Dark Energy and the Universe’s Fate
Dark energy’s dominance—comprising about 68% of the universe—has profound implications for cosmic evolution. As the universe expands, dark energy doesn’t dilute like ordinary matter. Instead, it maintains constant density, meaning the total amount of dark energy increases as space grows, causing expansion to accelerate exponentially.
This leads to several possible scenarios for the universe’s ultimate fate. The “Big Rip” theory suggests dark energy could eventually become so powerful that it tears apart galaxies, solar systems, planets, and even atoms themselves. Alternatively, the “Big Freeze” scenario envisions continued expansion until all stars burn out and the universe reaches maximum entropy. A third possibility, the “Big Crunch,” would occur if dark energy somehow reverses, causing everything to collapse back into a single point.

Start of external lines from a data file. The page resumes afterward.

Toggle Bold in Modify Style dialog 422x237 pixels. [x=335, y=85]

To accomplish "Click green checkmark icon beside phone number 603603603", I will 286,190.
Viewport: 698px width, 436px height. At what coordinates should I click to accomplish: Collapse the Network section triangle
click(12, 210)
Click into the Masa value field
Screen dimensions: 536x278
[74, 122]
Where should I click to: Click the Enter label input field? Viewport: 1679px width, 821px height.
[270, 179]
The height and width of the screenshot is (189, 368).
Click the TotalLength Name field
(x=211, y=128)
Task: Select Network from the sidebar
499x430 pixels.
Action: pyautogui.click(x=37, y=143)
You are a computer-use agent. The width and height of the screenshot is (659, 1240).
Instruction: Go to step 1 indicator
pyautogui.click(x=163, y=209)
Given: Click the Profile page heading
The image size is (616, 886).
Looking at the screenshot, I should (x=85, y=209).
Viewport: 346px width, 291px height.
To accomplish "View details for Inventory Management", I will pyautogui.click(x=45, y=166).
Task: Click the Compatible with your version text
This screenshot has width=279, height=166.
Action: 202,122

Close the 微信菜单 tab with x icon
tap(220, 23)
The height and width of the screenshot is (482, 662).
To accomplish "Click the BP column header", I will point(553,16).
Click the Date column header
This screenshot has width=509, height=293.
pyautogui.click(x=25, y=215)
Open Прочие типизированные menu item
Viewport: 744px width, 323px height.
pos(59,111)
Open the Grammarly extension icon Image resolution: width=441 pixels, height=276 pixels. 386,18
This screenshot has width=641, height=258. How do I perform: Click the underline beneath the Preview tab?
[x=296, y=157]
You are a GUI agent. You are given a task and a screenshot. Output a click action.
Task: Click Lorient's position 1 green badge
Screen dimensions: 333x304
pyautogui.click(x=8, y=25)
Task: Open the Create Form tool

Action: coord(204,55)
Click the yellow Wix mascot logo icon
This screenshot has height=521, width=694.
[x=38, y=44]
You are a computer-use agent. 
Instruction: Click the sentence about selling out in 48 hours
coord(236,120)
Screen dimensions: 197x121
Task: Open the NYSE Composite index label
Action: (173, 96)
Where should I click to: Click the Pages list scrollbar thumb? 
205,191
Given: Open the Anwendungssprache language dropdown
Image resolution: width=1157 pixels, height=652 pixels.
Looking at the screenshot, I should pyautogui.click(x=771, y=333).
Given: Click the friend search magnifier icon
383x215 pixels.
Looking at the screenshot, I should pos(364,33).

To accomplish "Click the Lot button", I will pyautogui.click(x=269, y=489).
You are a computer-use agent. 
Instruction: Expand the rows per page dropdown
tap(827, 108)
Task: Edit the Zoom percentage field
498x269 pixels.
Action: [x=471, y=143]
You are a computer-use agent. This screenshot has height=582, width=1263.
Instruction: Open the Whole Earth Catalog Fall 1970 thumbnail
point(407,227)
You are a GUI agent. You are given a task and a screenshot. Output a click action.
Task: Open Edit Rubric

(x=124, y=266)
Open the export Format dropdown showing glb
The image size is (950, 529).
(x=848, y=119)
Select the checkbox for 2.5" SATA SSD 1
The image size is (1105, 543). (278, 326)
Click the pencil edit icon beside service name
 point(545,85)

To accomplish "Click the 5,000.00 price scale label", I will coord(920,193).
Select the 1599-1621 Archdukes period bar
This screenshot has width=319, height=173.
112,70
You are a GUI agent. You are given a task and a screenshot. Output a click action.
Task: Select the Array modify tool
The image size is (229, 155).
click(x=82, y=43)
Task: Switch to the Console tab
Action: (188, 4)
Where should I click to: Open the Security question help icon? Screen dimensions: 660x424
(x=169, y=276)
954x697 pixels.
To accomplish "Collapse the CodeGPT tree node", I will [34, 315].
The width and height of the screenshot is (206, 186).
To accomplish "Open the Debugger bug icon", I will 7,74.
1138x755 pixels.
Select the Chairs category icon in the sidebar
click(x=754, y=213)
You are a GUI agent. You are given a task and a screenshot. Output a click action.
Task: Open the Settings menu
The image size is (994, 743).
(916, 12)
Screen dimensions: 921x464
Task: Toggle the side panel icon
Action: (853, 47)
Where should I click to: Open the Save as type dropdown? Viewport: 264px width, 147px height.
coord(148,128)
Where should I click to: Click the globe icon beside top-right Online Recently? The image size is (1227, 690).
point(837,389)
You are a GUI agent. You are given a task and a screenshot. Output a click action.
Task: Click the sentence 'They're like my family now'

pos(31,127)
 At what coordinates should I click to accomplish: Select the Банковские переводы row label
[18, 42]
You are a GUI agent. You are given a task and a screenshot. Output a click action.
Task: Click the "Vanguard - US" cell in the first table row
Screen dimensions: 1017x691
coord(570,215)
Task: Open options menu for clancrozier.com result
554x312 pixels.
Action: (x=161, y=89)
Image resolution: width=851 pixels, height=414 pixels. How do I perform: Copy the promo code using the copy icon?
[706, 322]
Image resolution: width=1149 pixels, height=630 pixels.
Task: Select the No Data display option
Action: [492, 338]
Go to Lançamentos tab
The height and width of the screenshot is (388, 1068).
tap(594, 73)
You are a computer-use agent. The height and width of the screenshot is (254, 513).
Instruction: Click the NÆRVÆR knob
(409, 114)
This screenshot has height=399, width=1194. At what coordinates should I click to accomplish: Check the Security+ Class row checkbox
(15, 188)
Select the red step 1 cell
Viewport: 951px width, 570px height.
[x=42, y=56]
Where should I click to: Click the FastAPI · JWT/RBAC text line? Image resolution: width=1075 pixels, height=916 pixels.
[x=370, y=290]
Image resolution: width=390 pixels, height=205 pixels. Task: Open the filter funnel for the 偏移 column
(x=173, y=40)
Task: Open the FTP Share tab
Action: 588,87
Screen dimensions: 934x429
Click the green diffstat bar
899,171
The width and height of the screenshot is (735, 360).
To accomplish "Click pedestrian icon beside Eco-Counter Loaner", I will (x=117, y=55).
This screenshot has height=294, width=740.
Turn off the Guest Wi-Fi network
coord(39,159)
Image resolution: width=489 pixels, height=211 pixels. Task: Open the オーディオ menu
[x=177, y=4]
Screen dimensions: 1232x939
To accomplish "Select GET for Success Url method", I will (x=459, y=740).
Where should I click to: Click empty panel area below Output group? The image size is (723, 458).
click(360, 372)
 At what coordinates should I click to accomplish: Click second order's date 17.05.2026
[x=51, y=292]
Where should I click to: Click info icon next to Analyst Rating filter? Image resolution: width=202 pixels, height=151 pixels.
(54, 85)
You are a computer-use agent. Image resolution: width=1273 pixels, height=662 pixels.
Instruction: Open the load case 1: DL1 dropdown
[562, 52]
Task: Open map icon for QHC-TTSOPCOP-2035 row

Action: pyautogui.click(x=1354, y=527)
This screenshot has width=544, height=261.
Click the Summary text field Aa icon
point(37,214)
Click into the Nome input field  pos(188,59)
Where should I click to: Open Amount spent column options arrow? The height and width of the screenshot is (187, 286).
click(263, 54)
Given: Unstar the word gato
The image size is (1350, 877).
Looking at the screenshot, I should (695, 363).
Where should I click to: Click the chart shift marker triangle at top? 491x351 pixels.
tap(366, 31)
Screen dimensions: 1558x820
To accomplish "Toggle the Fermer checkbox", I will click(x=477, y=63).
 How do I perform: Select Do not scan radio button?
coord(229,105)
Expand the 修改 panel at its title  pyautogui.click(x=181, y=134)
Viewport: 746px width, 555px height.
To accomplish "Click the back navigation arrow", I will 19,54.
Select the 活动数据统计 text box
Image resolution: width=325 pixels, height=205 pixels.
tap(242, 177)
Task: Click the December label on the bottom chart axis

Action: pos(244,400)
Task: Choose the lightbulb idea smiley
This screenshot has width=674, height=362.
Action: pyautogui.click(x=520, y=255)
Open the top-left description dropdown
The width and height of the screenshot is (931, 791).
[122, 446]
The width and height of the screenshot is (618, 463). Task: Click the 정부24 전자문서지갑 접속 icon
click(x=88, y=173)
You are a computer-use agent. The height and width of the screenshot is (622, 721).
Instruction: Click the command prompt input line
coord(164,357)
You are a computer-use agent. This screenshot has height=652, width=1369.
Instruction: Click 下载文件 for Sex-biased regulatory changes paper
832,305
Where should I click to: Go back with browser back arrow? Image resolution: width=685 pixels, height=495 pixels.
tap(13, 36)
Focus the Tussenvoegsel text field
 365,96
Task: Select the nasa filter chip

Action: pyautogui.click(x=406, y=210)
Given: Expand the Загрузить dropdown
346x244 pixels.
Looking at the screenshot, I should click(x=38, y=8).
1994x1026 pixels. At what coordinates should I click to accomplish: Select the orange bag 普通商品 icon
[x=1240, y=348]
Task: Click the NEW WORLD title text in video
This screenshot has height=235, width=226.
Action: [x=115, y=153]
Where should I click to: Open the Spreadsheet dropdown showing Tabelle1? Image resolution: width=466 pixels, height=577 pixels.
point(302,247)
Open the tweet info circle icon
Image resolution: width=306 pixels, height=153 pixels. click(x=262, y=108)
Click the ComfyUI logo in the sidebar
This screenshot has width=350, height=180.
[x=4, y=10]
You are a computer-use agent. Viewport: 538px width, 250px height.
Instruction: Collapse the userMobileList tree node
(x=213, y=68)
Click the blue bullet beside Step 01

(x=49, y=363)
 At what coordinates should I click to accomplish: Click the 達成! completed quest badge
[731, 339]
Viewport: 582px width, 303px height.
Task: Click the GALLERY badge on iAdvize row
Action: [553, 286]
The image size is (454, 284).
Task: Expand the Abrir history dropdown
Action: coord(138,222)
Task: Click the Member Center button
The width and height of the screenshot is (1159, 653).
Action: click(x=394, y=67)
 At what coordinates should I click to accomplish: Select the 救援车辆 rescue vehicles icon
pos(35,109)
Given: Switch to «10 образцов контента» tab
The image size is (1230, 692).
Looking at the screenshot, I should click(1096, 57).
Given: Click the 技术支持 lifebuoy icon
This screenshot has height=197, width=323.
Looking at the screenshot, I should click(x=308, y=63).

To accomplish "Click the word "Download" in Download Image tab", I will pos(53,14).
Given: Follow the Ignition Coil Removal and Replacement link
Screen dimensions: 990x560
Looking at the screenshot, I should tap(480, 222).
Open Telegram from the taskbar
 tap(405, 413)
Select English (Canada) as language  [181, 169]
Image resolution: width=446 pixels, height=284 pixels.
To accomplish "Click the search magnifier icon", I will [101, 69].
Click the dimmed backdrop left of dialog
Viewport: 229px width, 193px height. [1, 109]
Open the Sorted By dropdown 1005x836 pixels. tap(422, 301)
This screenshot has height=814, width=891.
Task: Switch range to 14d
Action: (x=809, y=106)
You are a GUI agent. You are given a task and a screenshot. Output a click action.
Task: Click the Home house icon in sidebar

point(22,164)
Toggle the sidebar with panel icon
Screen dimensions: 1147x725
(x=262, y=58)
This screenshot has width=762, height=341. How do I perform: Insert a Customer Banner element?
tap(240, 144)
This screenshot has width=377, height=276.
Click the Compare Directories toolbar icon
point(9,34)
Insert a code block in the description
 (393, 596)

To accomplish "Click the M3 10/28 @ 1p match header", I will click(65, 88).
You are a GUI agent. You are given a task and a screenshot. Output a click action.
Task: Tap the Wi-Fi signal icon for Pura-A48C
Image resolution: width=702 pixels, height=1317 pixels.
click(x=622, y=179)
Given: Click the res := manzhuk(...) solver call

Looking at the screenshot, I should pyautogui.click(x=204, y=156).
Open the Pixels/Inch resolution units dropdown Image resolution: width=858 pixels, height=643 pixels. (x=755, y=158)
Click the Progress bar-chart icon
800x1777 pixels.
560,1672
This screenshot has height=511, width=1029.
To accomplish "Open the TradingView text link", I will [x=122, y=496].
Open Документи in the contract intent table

Recent Discoveries and Implications
The James Webb Space Telescope has recently identified ancient galaxies that formed just 500 million years after the Big Bang—far earlier and more massive than existing models predict. This discovery suggests dark matter may have behaved differently in the early universe, potentially requiring a complete revision of our cosmic timeline and challenging the standard model of cosmology.
Some physicists propose that dark matter and dark energy might be manifestations of a single phenomenon called “dark fluid”—a unified field that could explain both galactic structure and cosmic acceleration. While controversial, this theory offers an elegant solution to two of cosmology’s greatest puzzles.
The Humbling Reality
Perhaps the most profound aspect of dark matter and dark energy is what they reveal about the limits of human knowledge. Every scientific instrument ever built, every experiment ever conducted, and every particle ever studied represents just 5% of the universe’s total content. We are navigating the cosmos with an incomplete map, using physical laws derived from a tiny fraction of reality.
This invisible 95% doesn’t represent a failure of science but rather its greatest frontier. As detection methods improve and theoretical models evolve, we edge closer to understanding these cosmic mysteries that govern the very structure and destiny of everything we know.
FREQUENTLY ASKED
How do we know dark matter exists if we can't see it? ▾
Scientists detect dark matter through its gravitational effects on visible matter and light, such as galaxy rotation curves and gravitational lensing of distant galaxies.
What is the difference between dark matter and dark energy? ▾
Dark matter acts like invisible matter that clumps together and holds galaxies together, while dark energy is a repulsive force built into space itself that causes the universe's expansion to accelerate.
Could dark matter and dark energy be the same thing? ▾
Some scientists propose they might be different aspects of a unified "dark fluid," but this remains highly theoretical and controversial in the scientific community.